Однако наступала необходимость опять тащиться в школу. Успокаивало меня только то, что вновь я смогу пройти по Гимназической до Новорыбной и заглянуть снизу вверх в огромные окна бывшей Пятой гимназии, где после войны размещался ветеринарный факультет сельскохозяйственного института. В этих окнах были видны устрашающие скелеты каких-то крупных животных. И страшно, и интересно!
Но особенно манящей была витрина гастронома на Канатной – угол Новорыбной. В ней было представлено изобилие по-советски – в виде бутафорских калачей, окороков и колбас. Что там было еще, не помню, но нежно-розовая колбаса, казалось, источала аромат. Опираясь на перекладину перед витриной, я долго любовалась этой сказочной роскошью снеди. Однажды подошел мальчик, чуть старше меня, и сказал: “Что, смотришь?! А я это ем!”. Больше к этой витрине я не подходила…
После первых двух лет на Французском бульваре нас почему-то на год перевели на Большую Арнаутскую в 101-ю школу (бывшую гимназию Панченко, как не забывает напомнить мне Саша Розенбойм). Именно здесь, в вестибюле школы, я увидела впервые девочку с летящей походкой, зелеными глазами и чуть рыжеватыми густыми волосами. Это была Эвелина Шац.
Оглядываясь вокруг, я понимаю, что среди всех моих друзей и знакомых (о родственниках не говорю) нет человека, не просто знакомство с которым, но дружба, привязанность, несмотря на расстояния, редкие встречи, длится, по сути, всю жизнь. Так что третий класс мне запомнился.
И еще один, вроде бы незаметный эпизод произошел в третьем классе.
Недавно, увидев в “Новостях” северокорейское камлание по поводу десятой годовщины со дня смерти Ким Ир Сена, я в очередной раз подумала, как схожи нечеловеческие режимы. Убийство всего живого и возвеличивание смерти, особенно лицемерно-садистическое прославление поверженного соперника.

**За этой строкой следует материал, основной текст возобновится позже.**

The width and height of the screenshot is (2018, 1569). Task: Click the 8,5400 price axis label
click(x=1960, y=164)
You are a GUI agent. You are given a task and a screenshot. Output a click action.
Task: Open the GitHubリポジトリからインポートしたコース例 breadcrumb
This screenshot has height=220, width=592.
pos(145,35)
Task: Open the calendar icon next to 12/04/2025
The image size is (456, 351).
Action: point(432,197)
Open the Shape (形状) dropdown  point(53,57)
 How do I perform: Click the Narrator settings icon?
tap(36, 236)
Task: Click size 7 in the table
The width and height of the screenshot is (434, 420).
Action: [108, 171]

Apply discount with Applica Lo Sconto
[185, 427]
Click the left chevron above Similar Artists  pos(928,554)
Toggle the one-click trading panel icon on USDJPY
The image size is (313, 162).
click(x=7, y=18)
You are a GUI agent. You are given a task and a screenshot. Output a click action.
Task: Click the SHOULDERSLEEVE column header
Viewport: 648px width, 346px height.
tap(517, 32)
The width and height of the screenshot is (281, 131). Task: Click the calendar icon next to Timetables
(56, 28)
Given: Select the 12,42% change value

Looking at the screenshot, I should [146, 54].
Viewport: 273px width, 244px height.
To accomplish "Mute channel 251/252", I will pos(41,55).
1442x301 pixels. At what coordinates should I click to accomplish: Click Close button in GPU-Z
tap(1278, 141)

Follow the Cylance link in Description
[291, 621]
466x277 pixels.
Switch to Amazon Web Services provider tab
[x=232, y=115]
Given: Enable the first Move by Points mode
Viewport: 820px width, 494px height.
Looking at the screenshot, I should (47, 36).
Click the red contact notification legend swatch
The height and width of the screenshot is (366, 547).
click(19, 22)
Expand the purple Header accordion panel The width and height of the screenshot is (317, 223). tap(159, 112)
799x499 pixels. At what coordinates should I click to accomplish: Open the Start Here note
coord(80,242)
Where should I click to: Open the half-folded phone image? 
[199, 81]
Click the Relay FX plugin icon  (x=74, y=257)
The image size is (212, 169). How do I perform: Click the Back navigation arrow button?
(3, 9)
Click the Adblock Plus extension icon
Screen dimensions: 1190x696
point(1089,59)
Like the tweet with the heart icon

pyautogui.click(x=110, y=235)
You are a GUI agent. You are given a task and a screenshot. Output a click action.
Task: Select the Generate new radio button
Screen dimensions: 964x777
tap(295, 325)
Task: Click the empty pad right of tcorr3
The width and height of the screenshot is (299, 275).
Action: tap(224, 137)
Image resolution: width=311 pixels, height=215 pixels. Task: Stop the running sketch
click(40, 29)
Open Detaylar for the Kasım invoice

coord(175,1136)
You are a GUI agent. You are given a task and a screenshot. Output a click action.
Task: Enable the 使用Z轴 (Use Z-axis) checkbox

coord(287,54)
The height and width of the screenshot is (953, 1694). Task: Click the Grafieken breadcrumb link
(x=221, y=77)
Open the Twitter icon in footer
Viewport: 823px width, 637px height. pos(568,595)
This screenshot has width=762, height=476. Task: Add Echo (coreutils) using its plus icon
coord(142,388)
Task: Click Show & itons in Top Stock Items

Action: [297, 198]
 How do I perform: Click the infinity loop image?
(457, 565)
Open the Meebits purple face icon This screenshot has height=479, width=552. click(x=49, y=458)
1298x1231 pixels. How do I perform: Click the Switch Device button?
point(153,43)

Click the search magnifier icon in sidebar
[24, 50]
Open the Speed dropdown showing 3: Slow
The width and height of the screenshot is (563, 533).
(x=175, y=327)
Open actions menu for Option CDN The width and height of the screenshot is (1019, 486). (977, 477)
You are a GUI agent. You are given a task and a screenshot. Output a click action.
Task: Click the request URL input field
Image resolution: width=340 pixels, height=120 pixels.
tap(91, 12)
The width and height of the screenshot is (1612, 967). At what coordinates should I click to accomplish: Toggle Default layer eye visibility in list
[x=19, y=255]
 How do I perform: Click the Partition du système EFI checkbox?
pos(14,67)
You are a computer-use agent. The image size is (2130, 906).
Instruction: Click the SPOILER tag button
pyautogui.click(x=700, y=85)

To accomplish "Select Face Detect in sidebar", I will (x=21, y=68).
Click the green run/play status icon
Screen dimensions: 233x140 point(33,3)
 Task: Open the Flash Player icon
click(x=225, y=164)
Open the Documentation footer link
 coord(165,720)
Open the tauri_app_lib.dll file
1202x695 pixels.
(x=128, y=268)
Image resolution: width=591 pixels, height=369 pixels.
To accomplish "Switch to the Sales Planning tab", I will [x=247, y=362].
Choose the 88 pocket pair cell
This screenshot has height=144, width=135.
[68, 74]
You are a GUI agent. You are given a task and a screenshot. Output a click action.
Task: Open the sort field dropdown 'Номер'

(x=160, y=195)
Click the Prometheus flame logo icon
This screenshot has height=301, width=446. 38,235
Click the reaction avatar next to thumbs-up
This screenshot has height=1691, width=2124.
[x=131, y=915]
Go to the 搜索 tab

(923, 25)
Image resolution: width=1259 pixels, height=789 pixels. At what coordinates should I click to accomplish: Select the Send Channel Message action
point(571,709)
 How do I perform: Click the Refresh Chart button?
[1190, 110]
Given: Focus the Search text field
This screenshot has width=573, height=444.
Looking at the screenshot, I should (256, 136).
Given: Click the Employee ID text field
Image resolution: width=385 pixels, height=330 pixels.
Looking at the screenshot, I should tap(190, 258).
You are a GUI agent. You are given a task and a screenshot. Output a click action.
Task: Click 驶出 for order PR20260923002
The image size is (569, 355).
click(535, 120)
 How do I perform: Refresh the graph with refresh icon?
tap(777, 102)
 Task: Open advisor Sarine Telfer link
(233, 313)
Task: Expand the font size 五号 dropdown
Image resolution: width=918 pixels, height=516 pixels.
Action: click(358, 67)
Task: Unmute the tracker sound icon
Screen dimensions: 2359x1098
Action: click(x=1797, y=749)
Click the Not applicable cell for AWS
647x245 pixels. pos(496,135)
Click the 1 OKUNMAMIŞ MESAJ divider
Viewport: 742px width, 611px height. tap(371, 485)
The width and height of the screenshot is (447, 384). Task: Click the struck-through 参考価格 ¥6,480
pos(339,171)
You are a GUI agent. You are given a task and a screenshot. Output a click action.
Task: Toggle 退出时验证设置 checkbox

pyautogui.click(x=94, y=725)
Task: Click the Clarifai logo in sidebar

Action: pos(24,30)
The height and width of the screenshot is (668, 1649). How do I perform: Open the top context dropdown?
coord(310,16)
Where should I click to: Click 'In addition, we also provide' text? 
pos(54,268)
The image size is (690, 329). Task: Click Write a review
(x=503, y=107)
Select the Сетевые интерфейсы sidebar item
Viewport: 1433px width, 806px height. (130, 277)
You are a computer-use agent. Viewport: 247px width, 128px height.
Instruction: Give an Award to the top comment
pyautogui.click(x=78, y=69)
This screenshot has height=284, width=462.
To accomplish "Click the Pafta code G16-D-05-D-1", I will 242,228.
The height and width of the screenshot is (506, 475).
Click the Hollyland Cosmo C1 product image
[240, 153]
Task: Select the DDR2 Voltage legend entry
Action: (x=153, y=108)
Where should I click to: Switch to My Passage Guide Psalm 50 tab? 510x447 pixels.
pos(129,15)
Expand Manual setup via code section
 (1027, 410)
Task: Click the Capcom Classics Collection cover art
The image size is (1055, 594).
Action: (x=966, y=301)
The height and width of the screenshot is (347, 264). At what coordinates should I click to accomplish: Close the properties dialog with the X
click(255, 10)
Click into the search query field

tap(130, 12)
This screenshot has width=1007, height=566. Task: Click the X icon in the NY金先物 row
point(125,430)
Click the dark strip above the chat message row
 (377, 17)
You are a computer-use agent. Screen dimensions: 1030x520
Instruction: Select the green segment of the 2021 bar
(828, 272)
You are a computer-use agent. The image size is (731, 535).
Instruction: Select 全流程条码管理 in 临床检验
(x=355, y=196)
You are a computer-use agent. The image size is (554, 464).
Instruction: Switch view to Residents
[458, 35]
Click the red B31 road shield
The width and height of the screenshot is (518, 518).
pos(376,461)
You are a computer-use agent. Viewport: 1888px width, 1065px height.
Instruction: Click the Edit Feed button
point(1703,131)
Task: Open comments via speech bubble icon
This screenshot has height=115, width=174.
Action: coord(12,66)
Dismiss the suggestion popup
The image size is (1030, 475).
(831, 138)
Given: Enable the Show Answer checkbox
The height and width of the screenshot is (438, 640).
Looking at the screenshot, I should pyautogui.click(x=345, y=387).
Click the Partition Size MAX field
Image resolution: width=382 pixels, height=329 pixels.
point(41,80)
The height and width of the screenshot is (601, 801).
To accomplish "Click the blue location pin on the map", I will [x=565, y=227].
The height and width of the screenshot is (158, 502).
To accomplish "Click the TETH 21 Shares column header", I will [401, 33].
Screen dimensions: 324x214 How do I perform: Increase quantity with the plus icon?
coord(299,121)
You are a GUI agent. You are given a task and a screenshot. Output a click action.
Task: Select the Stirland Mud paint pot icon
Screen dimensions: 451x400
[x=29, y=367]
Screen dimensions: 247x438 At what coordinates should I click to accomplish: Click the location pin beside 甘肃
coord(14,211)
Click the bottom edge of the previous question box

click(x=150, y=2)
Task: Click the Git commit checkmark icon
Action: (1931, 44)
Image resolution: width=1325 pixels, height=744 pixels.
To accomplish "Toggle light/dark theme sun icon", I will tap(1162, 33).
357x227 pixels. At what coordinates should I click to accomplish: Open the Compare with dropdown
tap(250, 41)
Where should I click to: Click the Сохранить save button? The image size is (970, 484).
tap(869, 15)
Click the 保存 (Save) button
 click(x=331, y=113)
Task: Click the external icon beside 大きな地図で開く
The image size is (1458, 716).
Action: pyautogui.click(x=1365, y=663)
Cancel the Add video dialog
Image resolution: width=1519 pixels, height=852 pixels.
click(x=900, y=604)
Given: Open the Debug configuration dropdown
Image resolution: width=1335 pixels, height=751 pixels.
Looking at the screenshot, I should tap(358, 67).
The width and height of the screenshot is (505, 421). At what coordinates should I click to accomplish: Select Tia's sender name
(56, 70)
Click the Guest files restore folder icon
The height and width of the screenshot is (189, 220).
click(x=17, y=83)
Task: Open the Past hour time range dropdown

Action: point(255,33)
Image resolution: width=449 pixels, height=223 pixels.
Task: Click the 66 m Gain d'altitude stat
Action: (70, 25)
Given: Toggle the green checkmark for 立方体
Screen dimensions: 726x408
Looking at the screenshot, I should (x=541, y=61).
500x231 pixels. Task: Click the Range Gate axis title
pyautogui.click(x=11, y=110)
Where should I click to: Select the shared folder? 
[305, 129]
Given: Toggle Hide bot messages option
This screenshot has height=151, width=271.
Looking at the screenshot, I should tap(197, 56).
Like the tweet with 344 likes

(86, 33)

При Сталине непременные утренники в школах 1 декабря, в день, как говорилось, смерти Кирова. Я сама самозабвенно читала тихоновские строчки: “В железных ночах Ленинграда по городу Киров идет”.
А уж день смерти Ленина – не Восьмое марта, не День Победы! – был выходным днем. День рождения Ленина был обозначен в календарях, но никакой аффектации в связи с ним не припомню. А накануне выходного перед днем смерти на все лады твердились тлетворные, лживые тексты из “Краткого курса истории ВКП (б)”. Оценки, естественно, сегодняшние. Ничего этого в третьем классе я не понимала.
Нашей учительницей в третьем классе, всего лишь год, была пожилая дама, которую звали Елена Яковлевна. Фамилии ее я не знала ни тогда, ни тем более сейчас. К сожалению. С венчиком седых волос, в каком-то платье темного цвета с белым воротничком, Елена Яковлевна была похожа на гимназических наставниц. Возможно, она успела побывать в этой роли до революции, от которой нас отделяли тридцать с небольшим лет.
И вот наступает “предсмертный” ленинский день. Всюду собрания, классные часы, всюду слышен шелест страниц “Краткого курса”.
После уроков Елена Яковлевна оставляет нас всех на “классный час”. Мы уже выучили стихи о Ленине и Сталине (“два сокола ясных ведут разговоры” и все в таком же духе!) и готовы их читать друг другу и нашей старенькой (как нам кажется) учительнице. Но Елена Яковлевна достает из старомодной сумочки старую книжечку и, к нашему удивлению, начинает читать стихи памяти героев, павших в русско-японскую войну. Она читает тихо, но выразительно, с чувством. И ни слова о Ленине – Сталине.
Что это было? Понимала ли она, что делает? Было ли это данью памяти погибшего жениха, отца, брата? Ничего не знаю.
После третьего класса мы вновь вернулись к себе на Французский бульвар. К нам пришла новая учительница. Елену Яковлевну я больше никогда не видела. Но почему-то это, вроде бы незначительное, воспоминание – одно из самых дорогих в так и не полюбившейся мне школе.
Исчезли…
Диалог с Феликсом Кохрихтом
…Крики во дворах: “Паяем-починяе-е-м! Паяем-починяе-е-м!”, “Точить ножи, точить ножи-и и ножницы-ы!”, “Стекла вставляем, стекла вставляе-е-м!”, “Стары вешши покупаем, стары вешши покупае-е-м!”. Появился “Секонд хэнд”.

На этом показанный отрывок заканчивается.